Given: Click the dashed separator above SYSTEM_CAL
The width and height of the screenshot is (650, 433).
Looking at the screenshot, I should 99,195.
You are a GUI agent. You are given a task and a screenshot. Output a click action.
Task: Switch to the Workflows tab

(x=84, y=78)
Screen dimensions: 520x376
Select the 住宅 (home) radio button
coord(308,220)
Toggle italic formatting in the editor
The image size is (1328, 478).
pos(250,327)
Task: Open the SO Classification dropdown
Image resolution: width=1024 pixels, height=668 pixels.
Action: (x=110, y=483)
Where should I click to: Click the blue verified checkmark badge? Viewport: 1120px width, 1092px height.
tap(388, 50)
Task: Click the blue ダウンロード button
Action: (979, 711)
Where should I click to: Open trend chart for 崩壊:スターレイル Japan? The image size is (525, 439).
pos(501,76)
____________
◆ ASSIGNMENT:
From the first line to the last, retype the data exactly.

◆ WRITTEN REPLY:
Given: Click the dashed separator above SYSTEM_CAL
The width and height of the screenshot is (650, 433).
Looking at the screenshot, I should 99,195.
You are a GUI agent. You are given a task and a screenshot. Output a click action.
Task: Switch to the Workflows tab

(x=84, y=78)
Screen dimensions: 520x376
Select the 住宅 (home) radio button
coord(308,220)
Toggle italic formatting in the editor
The image size is (1328, 478).
pos(250,327)
Task: Open the SO Classification dropdown
Image resolution: width=1024 pixels, height=668 pixels.
Action: (x=110, y=483)
Where should I click to: Click the blue verified checkmark badge? Viewport: 1120px width, 1092px height.
tap(388, 50)
Task: Click the blue ダウンロード button
Action: (979, 711)
Where should I click to: Open trend chart for 崩壊:スターレイル Japan? The image size is (525, 439).
pos(501,76)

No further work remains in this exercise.